On l’aura compris, Élise Boghossian parle davantage de devoir et d’utilité citoyenne que de peur. Un sentiment qui, étonnamment, ne semble pas l’effleurer. Car elle l’assure: la vigilance est toujours de mise et ses équipes ne prennent aucun risque. “Nous intervenons uniquement quand la situation de guerre a été maîtrisée et que nous avons des garanties institutionnelles quant à notre sécurité”.
Des dons précieux
Partout où elle passe, l’acupunctrice aux boucles brunes et à la voix douce suscite l’admiration. Lorsqu’elle n’est pas au volant de ses bus dispensaires ou en formation pour préparer des volontaires, c’est sur le parquet des institutions qu’elle défend ses projets et reçoit de nombreux prix de solidarité. Des mondanités à mille lieues de son quotidien sur le terrain, mais auxquelles la belle-fille de l’astrophysicien Hubert Reeves se plie de bonne grâce, travail de récolte de fonds oblige. “Ce n’est pas la partie de mon métier que je préfère, reconnaît-elle, mais elle est indispensable pour faire vivre notre ONG”.

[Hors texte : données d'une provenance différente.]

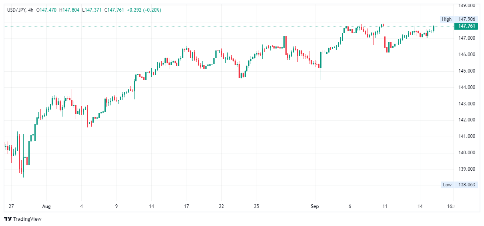Screen dimensions: 484x226
Task: Click the 138.063 low price label
Action: click(467, 185)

Sa volonté sans failles lui vaut d’avoir obtenu le soutien de l’État français, de l’ONU, de fondations d’entreprises ou de quelques parrains célèbres, tels que le photographe Yann Arthus Bertrand, l’acteur François Cluzet ou l’écrivain Marc Levy. Mais ces aides ne seraient pas ce qu’elles sont aujourd’hui, tient-elle à rappeler, sans le soutien “fondamental” des dons particuliers. “Sans financements, notre action s’arrête. Nous fonctionnons avec des dons et nous mobilisons régulièrement les réseaux sociaux pour nos campagnes. Le moindre euro est utilisé à bon escient!”
Aujourd’hui, la préoccupation majeure d’Élise Boghossian reste l’avenir des enfants. Elle poursuit principalement ses actions dans la région de Mossoul, en Irak, mais aussi en Éthiopie et bientôt en Libye. Et sème ses aiguilles comme autant de graines de vie et d’espoir chez tous ceux qui ne vivent plus”.